*** Block opens ***
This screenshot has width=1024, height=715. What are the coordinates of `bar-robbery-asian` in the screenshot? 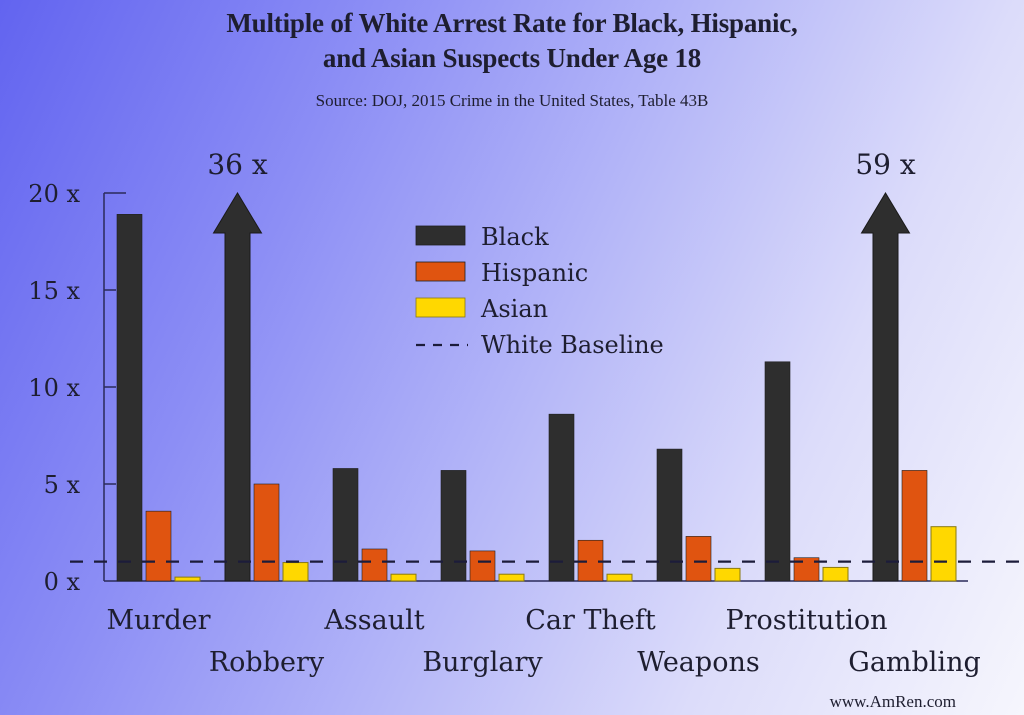 It's located at (296, 572).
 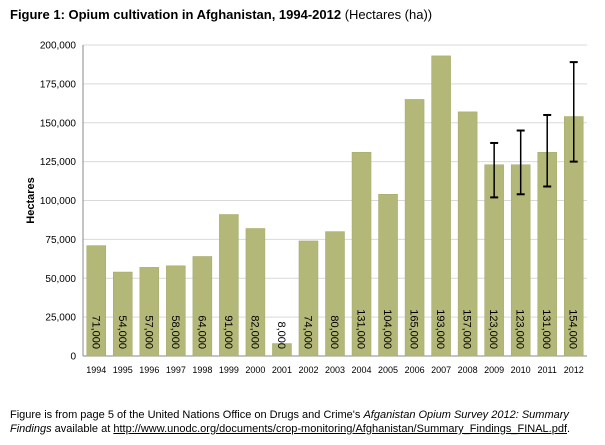 I want to click on y-tick-label: 100,000, so click(x=58, y=202).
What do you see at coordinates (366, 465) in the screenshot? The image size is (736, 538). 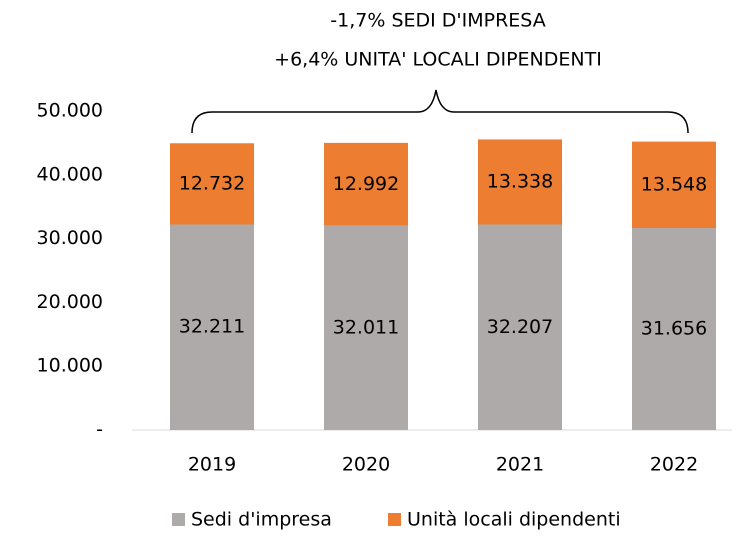 I see `x-tick-label: 2020` at bounding box center [366, 465].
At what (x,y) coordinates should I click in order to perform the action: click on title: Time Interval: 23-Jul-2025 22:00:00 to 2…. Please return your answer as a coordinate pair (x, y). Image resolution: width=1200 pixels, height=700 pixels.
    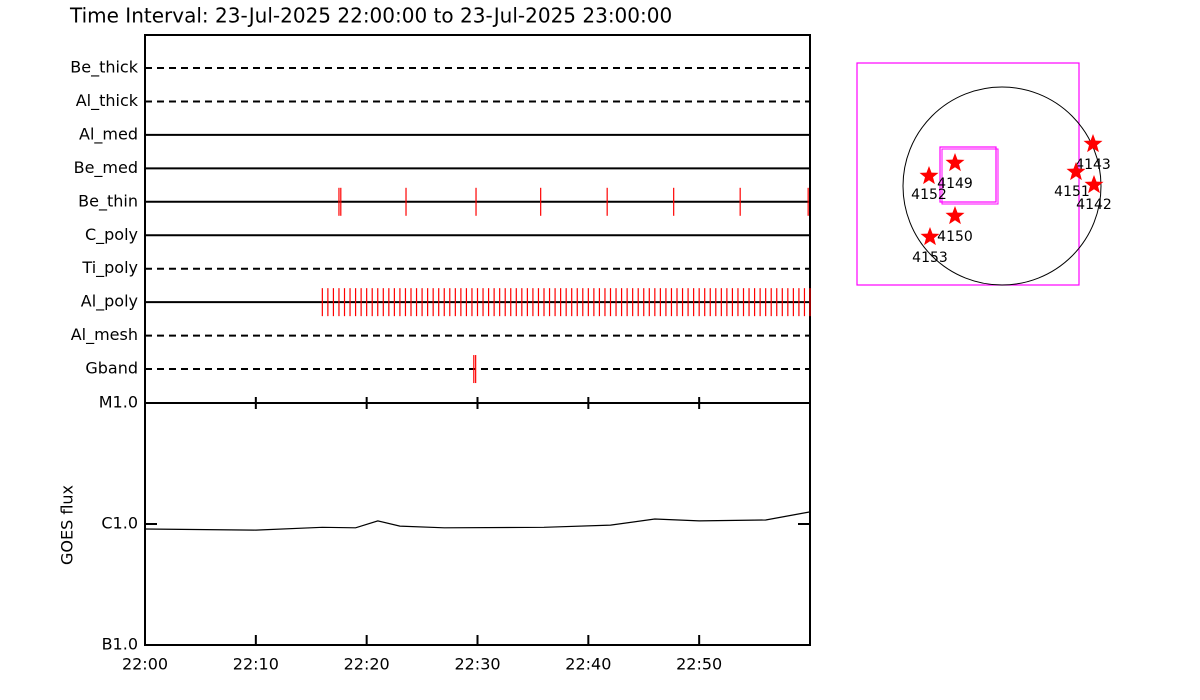
    Looking at the image, I should click on (370, 16).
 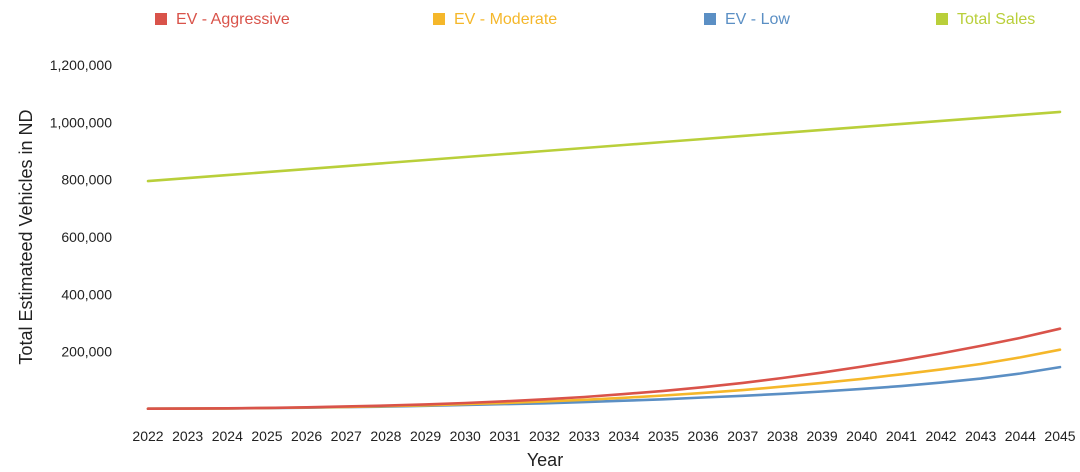 I want to click on y-tick-label: 800,000, so click(x=86, y=180).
*** Block closes ***
**REQUEST:** Please render everything from the line containing "At what (x,y)" down to the end of the records as a Markdown table with the columns Row and Line, numbering each row and leaving out blank lines and the pictures.

**EXERCISE RESULT:**
| Row | Line |
|---|---|
| 1 | At what (x,y) coordinates should I click in order to perform the action: click on title: Time Interval: 23-Jul-2025 22:00:00 to 2…. Please return your answer as a coordinate pair (x, y). Image resolution: width=1200 pixels, height=700 pixels. |
| 2 |     Looking at the image, I should click on (370, 16). |
| 3 |   I want to click on y-tick-label: 800,000, so click(x=86, y=180). |